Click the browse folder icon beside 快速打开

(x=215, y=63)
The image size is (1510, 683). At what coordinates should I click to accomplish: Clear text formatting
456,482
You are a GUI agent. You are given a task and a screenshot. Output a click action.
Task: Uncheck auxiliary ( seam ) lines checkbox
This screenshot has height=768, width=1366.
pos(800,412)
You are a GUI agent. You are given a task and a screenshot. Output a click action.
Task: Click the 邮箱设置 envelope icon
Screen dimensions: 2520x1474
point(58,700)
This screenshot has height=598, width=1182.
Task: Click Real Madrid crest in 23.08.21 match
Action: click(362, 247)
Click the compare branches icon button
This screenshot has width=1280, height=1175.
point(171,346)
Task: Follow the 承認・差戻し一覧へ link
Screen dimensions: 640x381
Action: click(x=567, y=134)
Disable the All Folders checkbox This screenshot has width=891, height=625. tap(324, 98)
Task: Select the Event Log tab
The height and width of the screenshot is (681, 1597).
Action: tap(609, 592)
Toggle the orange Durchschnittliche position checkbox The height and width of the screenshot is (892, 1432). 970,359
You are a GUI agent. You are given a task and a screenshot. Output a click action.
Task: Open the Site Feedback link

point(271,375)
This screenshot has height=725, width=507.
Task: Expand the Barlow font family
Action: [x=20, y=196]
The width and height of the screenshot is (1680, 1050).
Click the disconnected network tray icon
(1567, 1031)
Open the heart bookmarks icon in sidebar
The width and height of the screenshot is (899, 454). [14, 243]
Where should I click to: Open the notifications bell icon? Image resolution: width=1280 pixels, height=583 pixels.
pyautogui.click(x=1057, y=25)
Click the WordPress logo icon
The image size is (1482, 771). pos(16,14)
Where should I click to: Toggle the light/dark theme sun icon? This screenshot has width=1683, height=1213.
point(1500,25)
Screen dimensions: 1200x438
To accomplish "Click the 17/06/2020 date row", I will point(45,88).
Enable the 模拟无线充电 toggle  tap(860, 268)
..........
Tarea: Presente en una tabla Markdown todas las líneas de los ítems anteriores, con las columnas «Número» y «Línea», y omita las líneas en blanco.

Respuesta completa:
| Número | Línea |
|---|---|
| 1 | Click the browse folder icon beside 快速打开 |
| 2 | (x=215, y=63) |
| 3 | The image size is (1510, 683). At what coordinates should I click to accomplish: Clear text formatting |
| 4 | 456,482 |
| 5 | You are a GUI agent. You are given a task and a screenshot. Output a click action. |
| 6 | Task: Uncheck auxiliary ( seam ) lines checkbox |
| 7 | This screenshot has height=768, width=1366. |
| 8 | pos(800,412) |
| 9 | You are a GUI agent. You are given a task and a screenshot. Output a click action. |
| 10 | Task: Click the 邮箱设置 envelope icon |
| 11 | Screen dimensions: 2520x1474 |
| 12 | point(58,700) |
| 13 | This screenshot has height=598, width=1182. |
| 14 | Task: Click Real Madrid crest in 23.08.21 match |
| 15 | Action: click(362, 247) |
| 16 | Click the compare branches icon button |
| 17 | This screenshot has width=1280, height=1175. |
| 18 | point(171,346) |
| 19 | Task: Follow the 承認・差戻し一覧へ link |
| 20 | Screen dimensions: 640x381 |
| 21 | Action: click(x=567, y=134) |
| 22 | Disable the All Folders checkbox This screenshot has width=891, height=625. tap(324, 98) |
| 23 | Task: Select the Event Log tab |
| 24 | The height and width of the screenshot is (681, 1597). |
| 25 | Action: tap(609, 592) |
| 26 | Toggle the orange Durchschnittliche position checkbox The height and width of the screenshot is (892, 1432). 970,359 |
| 27 | You are a GUI agent. You are given a task and a screenshot. Output a click action. |
| 28 | Task: Open the Site Feedback link |
| 29 | point(271,375) |
| 30 | This screenshot has height=725, width=507. |
| 31 | Task: Expand the Barlow font family |
| 32 | Action: [x=20, y=196] |
| 33 | The width and height of the screenshot is (1680, 1050). |
| 34 | Click the disconnected network tray icon |
| 35 | (1567, 1031) |
| 36 | Open the heart bookmarks icon in sidebar |
| 37 | The width and height of the screenshot is (899, 454). [14, 243] |
| 38 | Where should I click to: Open the notifications bell icon? Image resolution: width=1280 pixels, height=583 pixels. |
| 39 | pyautogui.click(x=1057, y=25) |
| 40 | Click the WordPress logo icon |
| 41 | The image size is (1482, 771). pos(16,14) |
| 42 | Where should I click to: Toggle the light/dark theme sun icon? This screenshot has width=1683, height=1213. |
| 43 | point(1500,25) |
| 44 | Screen dimensions: 1200x438 |
| 45 | To accomplish "Click the 17/06/2020 date row", I will point(45,88). |
| 46 | Enable the 模拟无线充电 toggle  tap(860, 268) |